For the past decade we’ve warned investors that August is the statistically quirkiest month for employment figures. Over that period, the flash report has missed consensus expectations to the downside by an average of 40,000 jobs, only to be revised higher by an average of 65,000 over the next two months. This seasonal noise likely is due to summer vacations, school holidays and manufacturing furloughs to retool plants and liquidate inventory. So if history holds, which we believe it will, the Labor Department’s final August revision on Nov. 1 could put the payroll figure near our above-consensus estimate.

Why are we so confident? The private ADP payroll report and initial weekly claims in August were very strong. Wages grew at a 4.2% annualized pace over the past three months, hours worked rose, the participation rate increased to a 6-year high and household employment grew at its strongest monthly pace since February 2018.

However, the ISM manufacturing index released on Tuesday suffered a horrific miss. Its August reading hit a 3-year low of 49.1, which is in economic-contraction territory. In conjunction with today’s nominal disappointment in the August labor report, this should keep the Federal Reserve engaged at its next policy-setting meeting on Sept 18. In our view, it will execute another quarter-point interest-rate cut later this month, with perhaps another cut or two at their upcoming meetings. But with the increased economic uncertainty associated with President Trump’s ongoing trade and tariff skirmish with China, we think the Fed could very well decide to front-load the September cut.

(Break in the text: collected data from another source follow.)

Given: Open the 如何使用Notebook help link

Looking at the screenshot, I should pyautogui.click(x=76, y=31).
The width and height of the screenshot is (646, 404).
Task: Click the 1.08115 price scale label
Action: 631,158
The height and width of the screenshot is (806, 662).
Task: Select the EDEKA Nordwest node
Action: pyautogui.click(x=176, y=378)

Soft jobs report in August The Labor Dept. reported a weaker-than-expected gain of only 130,000 jobs, compared with a consensus estimate of 160,000 and Federated’s more constructive estimate of 186,000. June’s tally was revised down by 15,000 to a final gain of 178,000, and July’s count was revised down by 5,000 to a gain of 159,000. Government hiring in August rose by 34,000, led by gain of 28,000 federal employees (mostly the 25,000 temporary census workers). States added 6,000 workers, and local hiring was unchanged. As a result, private payrolls rose by only 96,000 in August, well below consensus estimates of 150,000.

ADP and weekly claims solid ADP’s private-sector hiring rose to a stronger-than-expected 4-month high in August of 195,000 jobs, compared with consensus expectations of 148,000, led by a gain of 66,000 small-company hires versus only 1,000 in July. The survey week for initial weekly unemployment claims, a critically important leading employment indicator, slipped to 211,000 for the week ended Aug. 17, only marginally higher than the 49-year cycle low (matching September 1969) of 193,000 for the April survey week that ended April 13.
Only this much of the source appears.